Exercise instructions ▸
Restate all of the data precisely, omitting nothing.

Material for this exercise ▸
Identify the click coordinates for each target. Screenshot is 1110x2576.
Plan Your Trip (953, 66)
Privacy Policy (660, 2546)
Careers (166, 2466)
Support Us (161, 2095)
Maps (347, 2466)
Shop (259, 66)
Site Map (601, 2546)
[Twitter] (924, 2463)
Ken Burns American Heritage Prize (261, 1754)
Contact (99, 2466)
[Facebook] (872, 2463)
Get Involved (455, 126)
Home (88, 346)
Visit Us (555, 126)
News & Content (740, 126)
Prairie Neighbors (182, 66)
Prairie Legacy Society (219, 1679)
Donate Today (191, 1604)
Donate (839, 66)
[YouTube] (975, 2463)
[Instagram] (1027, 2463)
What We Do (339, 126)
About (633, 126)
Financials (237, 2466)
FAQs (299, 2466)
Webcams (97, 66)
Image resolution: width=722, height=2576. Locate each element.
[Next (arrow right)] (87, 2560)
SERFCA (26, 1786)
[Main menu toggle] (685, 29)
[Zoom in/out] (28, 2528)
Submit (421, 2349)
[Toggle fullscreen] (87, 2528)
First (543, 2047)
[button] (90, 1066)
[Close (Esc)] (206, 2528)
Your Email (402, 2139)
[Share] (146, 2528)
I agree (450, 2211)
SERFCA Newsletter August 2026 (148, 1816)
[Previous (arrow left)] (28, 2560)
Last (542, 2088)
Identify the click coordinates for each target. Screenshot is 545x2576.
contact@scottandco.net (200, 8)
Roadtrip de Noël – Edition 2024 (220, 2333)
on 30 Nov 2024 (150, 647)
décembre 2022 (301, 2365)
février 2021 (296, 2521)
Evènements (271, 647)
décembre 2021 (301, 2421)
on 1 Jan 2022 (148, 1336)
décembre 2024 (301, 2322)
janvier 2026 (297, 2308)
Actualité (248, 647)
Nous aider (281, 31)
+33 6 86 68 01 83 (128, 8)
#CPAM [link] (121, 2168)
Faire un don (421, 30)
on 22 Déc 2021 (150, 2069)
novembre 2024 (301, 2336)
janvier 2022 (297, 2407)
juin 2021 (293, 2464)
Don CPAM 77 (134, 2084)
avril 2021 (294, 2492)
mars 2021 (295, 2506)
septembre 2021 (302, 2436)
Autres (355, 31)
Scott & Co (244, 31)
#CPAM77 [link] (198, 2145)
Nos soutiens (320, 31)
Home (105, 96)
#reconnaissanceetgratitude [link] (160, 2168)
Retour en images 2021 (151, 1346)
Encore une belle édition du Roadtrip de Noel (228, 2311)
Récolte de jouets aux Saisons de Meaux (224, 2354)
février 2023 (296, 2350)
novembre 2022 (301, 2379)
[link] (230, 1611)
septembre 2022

Result of the task ▸
Identify the click coordinates for each target. Screenshot is 1110x2576.
Plan Your Trip (953, 66)
Privacy Policy (660, 2546)
Careers (166, 2466)
Support Us (161, 2095)
Maps (347, 2466)
Shop (259, 66)
Site Map (601, 2546)
[Twitter] (924, 2463)
Ken Burns American Heritage Prize (261, 1754)
Contact (99, 2466)
[Facebook] (872, 2463)
Get Involved (455, 126)
Home (88, 346)
Visit Us (555, 126)
News & Content (740, 126)
Prairie Neighbors (182, 66)
Prairie Legacy Society (219, 1679)
Donate Today (191, 1604)
Donate (839, 66)
[YouTube] (975, 2463)
[Instagram] (1027, 2463)
What We Do (339, 126)
About (633, 126)
Financials (237, 2466)
FAQs (299, 2466)
Webcams (97, 66)
Image resolution: width=722, height=2576. Locate each element.
[Next (arrow right)] (87, 2560)
SERFCA (26, 1786)
[Main menu toggle] (685, 29)
[Zoom in/out] (28, 2528)
Submit (421, 2349)
[Toggle fullscreen] (87, 2528)
First (543, 2047)
[button] (90, 1066)
[Close (Esc)] (206, 2528)
Your Email (402, 2139)
[Share] (146, 2528)
I agree (450, 2211)
SERFCA Newsletter August 2026 (148, 1816)
[Previous (arrow left)] (28, 2560)
Last (542, 2088)
Identify the click coordinates for each target. Screenshot is 545x2576.
contact@scottandco.net (200, 8)
Roadtrip de Noël – Edition 2024 (220, 2333)
on 30 Nov 2024 (150, 647)
décembre 2022 (301, 2365)
février 2021 (296, 2521)
Evènements (271, 647)
décembre 2021 (301, 2421)
on 1 Jan 2022 (148, 1336)
décembre 2024 (301, 2322)
janvier 2026 (297, 2308)
Actualité (248, 647)
Nous aider (281, 31)
+33 6 86 68 01 83 (128, 8)
#CPAM [link] (121, 2168)
Faire un don (421, 30)
on 22 Déc 2021 (150, 2069)
novembre 2024 (301, 2336)
janvier 2022 (297, 2407)
juin 2021 (293, 2464)
Don CPAM 77 (134, 2084)
avril 2021 (294, 2492)
mars 2021 (295, 2506)
septembre 2021 (302, 2436)
Autres (355, 31)
Scott & Co (244, 31)
#CPAM77 [link] (198, 2145)
Nos soutiens (320, 31)
Home (105, 96)
#reconnaissanceetgratitude [link] (160, 2168)
Retour en images 2021 (151, 1346)
Encore une belle édition du Roadtrip de Noel (228, 2311)
Récolte de jouets aux Saisons de Meaux (224, 2354)
février 2023 (296, 2350)
novembre 2022 (301, 2379)
[link] (230, 1611)
septembre 2022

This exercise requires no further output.